Fig. 4: SRC kinases are client proteins of HSP90.

Flow cytometry on BM cells from PDX models of T-ALL (a) and B-ALL (b), demonstrates that ALL (hCD45⁺) cells express a high level of HSP90 and panSRC. The anti-panSRC antibody detects murine and human panSRC family kinases, and the anti-HSP90 antibody detects murine and human HSP90. c Western blot on ALL cells recovered from PDX mice, shows a high level of expression of LCK in T-ALL, while B-ALL expresses more LYN. d Immunoprecipitation shows that LCK binds to HSP90 in PDX T-ALL cells and LYN binds to HSP90 in PDX B-ALL cells. e Treatment of PDX T-ALL cells ex vivo for 18 h with NVP-BEP800 at 1 µM affects the stability of the phosphorylated LCK as well as total LCK. The treatment inhibits the transcription factor NFAT1 that becomes phosphorylated. Data are shown as mean ± SD; n = 4 biological replicates.
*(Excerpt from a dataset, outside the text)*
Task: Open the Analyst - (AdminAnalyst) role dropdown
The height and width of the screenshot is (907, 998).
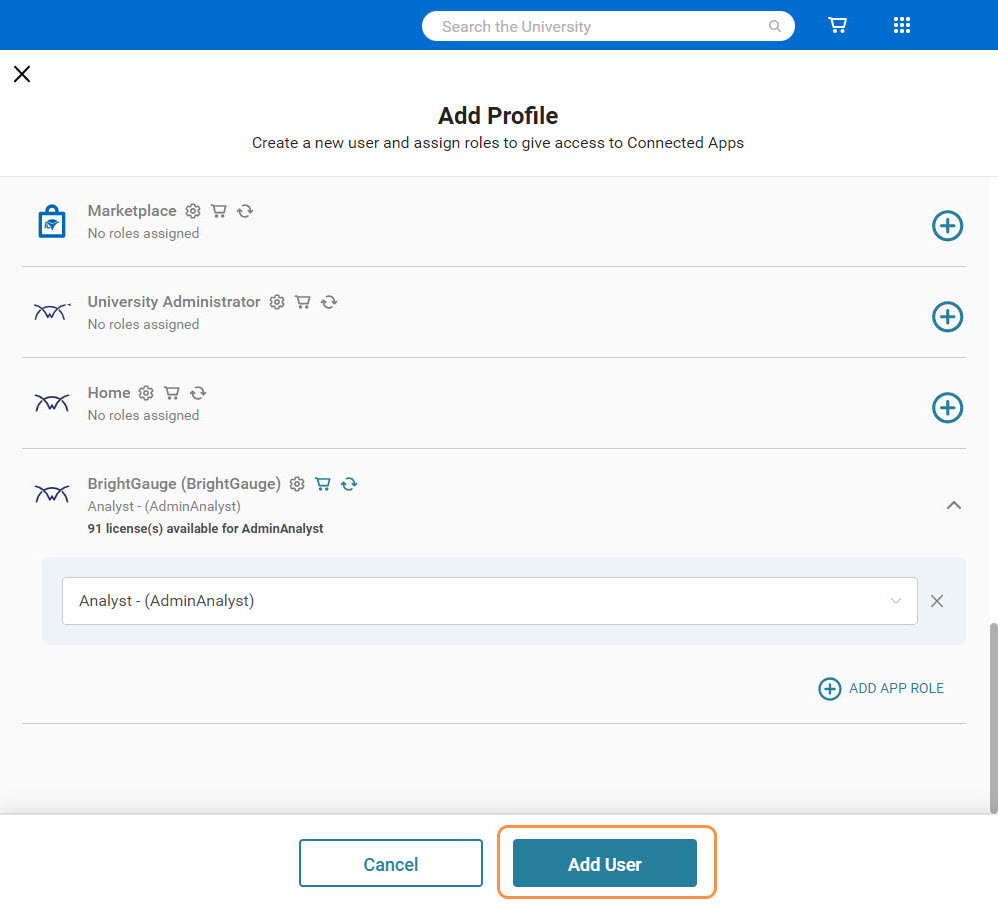Action: point(489,601)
P-value measured by two-tailed unpaired Student’s t test; ***P < 0.001. f Western blot shows that treating PDX B-ALL cells with NVP-BEP800 for 18 h, affects the stability of phosphorylated LYN and total LYN. The downstream BCR pathway involving phosphorylation of BLK, SYK, PLCγ2, and NFϰB is also affected. g Quantification of the western blot shows that among BLK and LYN kinases, only the total amount of LYN is affected following treatment. h Quantification of the western blot shows that phosphorylation of SYK, PLCγ2, and NFϰB is affected following treatment. Data are shown as mean ± SD; n = 3 biological replicates. P-value measured by two-tailed unpaired Student’s t test; **P < 0.01; ***P < 0.001; ns, non-significant.